How to complete this task: Go over the entries below line by line, copying each one that contains the word "agent".

Records shown START

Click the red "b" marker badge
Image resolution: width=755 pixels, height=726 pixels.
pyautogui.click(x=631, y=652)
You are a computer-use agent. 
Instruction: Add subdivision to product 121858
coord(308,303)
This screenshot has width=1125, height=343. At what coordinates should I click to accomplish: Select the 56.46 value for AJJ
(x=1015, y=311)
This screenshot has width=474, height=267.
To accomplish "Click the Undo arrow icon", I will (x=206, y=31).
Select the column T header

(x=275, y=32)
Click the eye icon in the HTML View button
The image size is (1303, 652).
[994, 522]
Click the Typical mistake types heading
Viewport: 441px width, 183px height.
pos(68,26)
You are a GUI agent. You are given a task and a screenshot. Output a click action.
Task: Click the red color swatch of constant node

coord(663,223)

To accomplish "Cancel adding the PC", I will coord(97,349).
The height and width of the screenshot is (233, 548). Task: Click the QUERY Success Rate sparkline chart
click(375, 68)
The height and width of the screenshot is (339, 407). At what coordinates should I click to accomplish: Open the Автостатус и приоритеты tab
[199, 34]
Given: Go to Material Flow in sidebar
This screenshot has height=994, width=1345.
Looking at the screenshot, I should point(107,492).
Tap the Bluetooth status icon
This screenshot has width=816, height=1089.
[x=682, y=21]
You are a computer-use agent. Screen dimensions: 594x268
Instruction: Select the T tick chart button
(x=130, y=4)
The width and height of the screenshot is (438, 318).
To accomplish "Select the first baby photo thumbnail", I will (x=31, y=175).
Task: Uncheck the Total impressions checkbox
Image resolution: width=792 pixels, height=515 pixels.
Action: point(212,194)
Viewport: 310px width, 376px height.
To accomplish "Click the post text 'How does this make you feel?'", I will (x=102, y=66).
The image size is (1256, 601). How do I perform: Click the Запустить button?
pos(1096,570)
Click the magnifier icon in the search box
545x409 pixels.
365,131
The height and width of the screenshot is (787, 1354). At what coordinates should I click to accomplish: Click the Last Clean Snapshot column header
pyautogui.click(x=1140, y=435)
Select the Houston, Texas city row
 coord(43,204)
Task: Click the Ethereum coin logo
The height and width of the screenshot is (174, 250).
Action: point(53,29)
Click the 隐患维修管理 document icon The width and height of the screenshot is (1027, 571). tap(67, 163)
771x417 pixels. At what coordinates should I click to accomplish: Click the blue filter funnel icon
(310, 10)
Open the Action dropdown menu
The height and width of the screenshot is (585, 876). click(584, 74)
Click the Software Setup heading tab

Records shown END

Answer box:
You are a computer-use agent. 
You are a GUI agent. You are given a task and a screenshot. Output a click action.
You are a computer-use agent. Screen dimensions: 594x268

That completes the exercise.